(Updates stock prices, adds details)
TORONTO, Feb 29 (Reuters) - The Toronto Stock Exchange’s main index extended a sharp fall on Friday afternoon as resource shares weakened and worries of a recession in the United States resurfaced.
Materials and energy shares led the way down, shedding 2.3 percent and 2.1 percent respectively. Energy shares fell as oil prices stepped back from an earlier high above $103 a barrel amid easing geopolitical tensions.
Declines in the gold producer subindex weighed on the larger materials group, caught in a downturn after bullion touched a high over $975 an ounce earlier in the day. The gold group was off 1.9 percent.
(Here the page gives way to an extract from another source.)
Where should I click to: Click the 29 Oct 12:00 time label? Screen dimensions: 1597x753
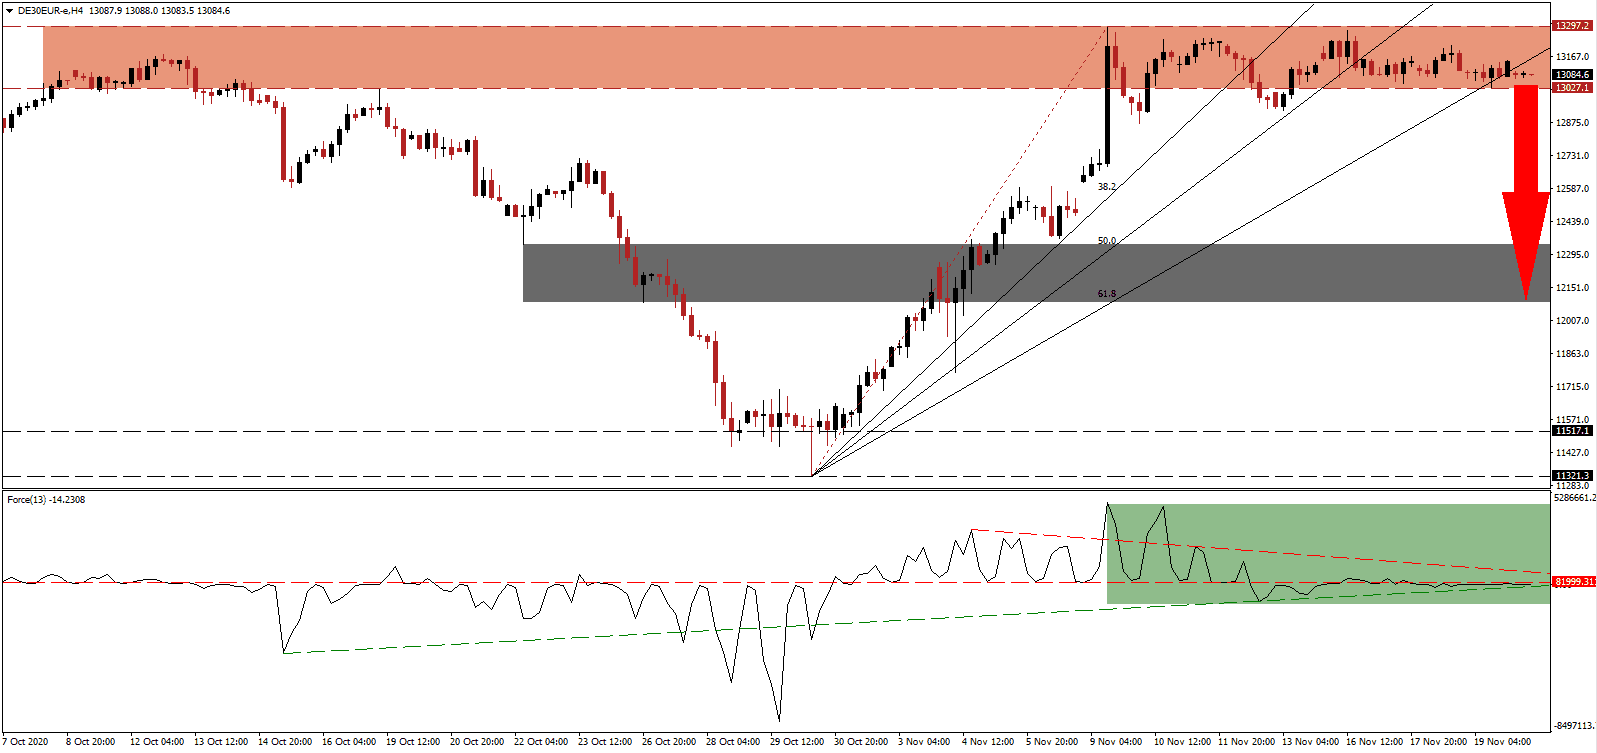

Barrick Gold (ABX.TO) was down C$1.11, or 2.1 percent, at C$50.89, while Potash Corp of Saskatchewan POT.TO gave up C$1.47, or 0.9 percent, at C$157.31.
The Toronto benchmark took its cue from declines south of the border as U.S. markets were hit by recession fears after a record loss at AIG (AIG.N) highlighted woes in the financial sector.
As well, a Reuters/University of Michigan Survey of consumers showed sentiment sagged to a 16-year low in February, adding to jitters over the economic health of the United States, Canada’s biggest trading partner.
The Toronto Stock Exchange’s S&P/TSX composite index .GSPTSE was down 282.60 points, or 2.04 percent, at 13,591.29 with all 10 of its main groups negative.
Adding to the slump, the heavyweight financials sector fell 2 percent with Bank of Montreal (BMO.TO) down C$1.86, or 3.6 percent, at C$50.49. BMO said discussions on the restructuring of two troubled trusts the bank is exposed to are continuing, but that failed to reassure investors who are worried it will face further writedowns.
Royal Bank of Canada (RY.TO) was off 70 Canadian cents, or 1.4 percent, to C$49.42 after it reported its profit in the first quarter fell 17 percent, hurt, among other things, by writedowns on various U.S. securities.
Research In Motion RIM.TO, the maker of the BlackBerry, shed C$3.23, or 3 percent, to C$103.29, while the tech sector was down 1.9 percent.